Birds flocking to the pavement like there’s sugar on the asphalt.

A marten lopes across farmland like a furry slinky. The sunset brought a cornucopia of reds, oranges, and yellows amidst a darkening blue backdrop.

The heat of the bus cabin lulled me to sleep for twenty minutes that felt like an hour as I heard the robotic announcement of all the little towns we passed.

Johnny St. Django

He jogged down the stairs, stopping to swing a shoe at a green pearled spider, smashed it and continued on. The sky opened like a symphony as the wind blew faces into the clouds.

The man stared at the salt marks on his shirt and wiped them off. He couldn’t figure whether he hated the sea or not. He gave small thanks he wasn’t headed for open water and headed off towards town.

There’s a vast array of fuckery out today— and the Orange Fist of Tiralta felt ready to meet it.

People are suspicious of the handsome— especially ones with names like “Johnny St. Django.” Not that Johnny minded. He was a swashbuckler through and through. A gnash of shiny teeth and silver flowing locks, his visage inspired confidence, but his record of evading angry husbands did not. Still, the crew that followed Johnny from the Kirani isles knew their captain put gold above pleasure— and they had found both in Tiralta. No longer considered pirates (and it’s hard to shed that label) the transitioned mercenaries found themselves acting as the esteemed guard to a dubious Viscount set on controlling the Tiralta trading port.

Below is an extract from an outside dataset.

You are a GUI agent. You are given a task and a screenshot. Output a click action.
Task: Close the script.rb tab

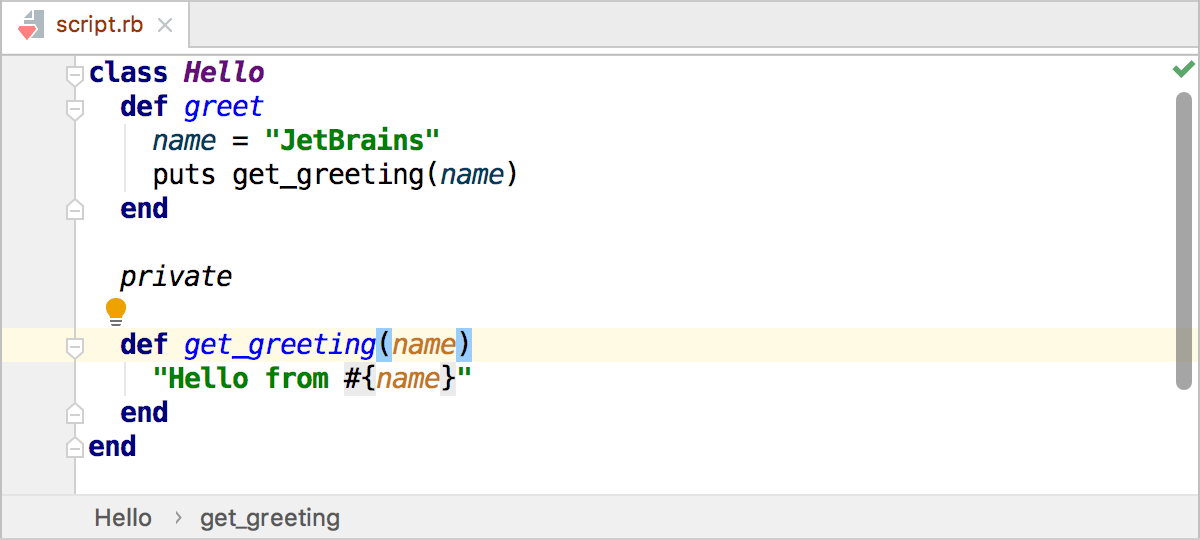pyautogui.click(x=165, y=25)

Viscount Ghatani proved an unctuous, if reliable employer. His own vices stayed far away from the discerning eyes of St. Django’s men, aptly named, the “Salt-licks.” Ghatani didn’t trust the Salt-licks, but his faith in St. Django proved essential to his rise in power amongst the council. St. Django cleared the council of Ghatani’s more fervent opponents and left the field aware of his openness to continue.

Beltway

There’s a line that’s been floating around in my mind the past few days—- “We don’t have a lot of time.” It’s run on repeat. Over and over and over again.

And as I fell asleep these words came to me in such force I had to scrabble out of warm blankets to write them down in the late hours of the night.

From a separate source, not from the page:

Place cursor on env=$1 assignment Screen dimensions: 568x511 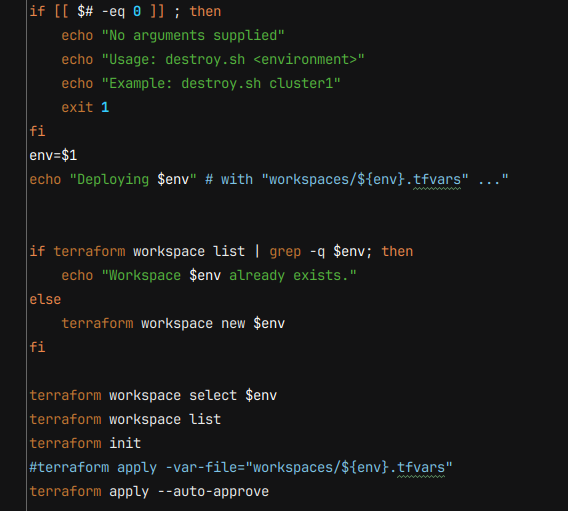coord(53,155)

“If time is space, then I’m going to need entire states to explain my love for you.”

Arkes

Rotgut whiskey to ease the mind. A calluses hand hid a slight tremble as it lifted the clay cup. No one dared to say anything. The Red Pony Inn saw hundreds of travelers between Malton Keep and the capital. Now, the road brought few travelers and fewer stories.

The scribe had lost track of Arkes the past week. He hoped he'd find him if he followed the usual path of destruction, but no luck. It seemed that Arkes slipped into the wind.

The scribe couldn’t let that happen. Not with the story unfinished. The people had to know the tale of Arkes Bloodthane. As for the scribe himself, he had changed too much to return to the monastery. His own hands were bloodied and callused as he followed the path of Arkes and his blade. He doubted he’d ever be considered a man of the cloth again.

The dark road from the inn rustled as the scribe tended to his horse. He’d picked up the stubborn mare with Arkes after trekking through the Tenari plains. His mount’s roan coat shone under the lantern. The scribe had to ask himself if he’d find a better treasure than this majestic animal. He doubted it, but as with all his doubts these days, he stuffed them between the loose threads that made up his life and knapsack. Under the watchful eye of a worm moon, the onetime priest rode into the Malton forest.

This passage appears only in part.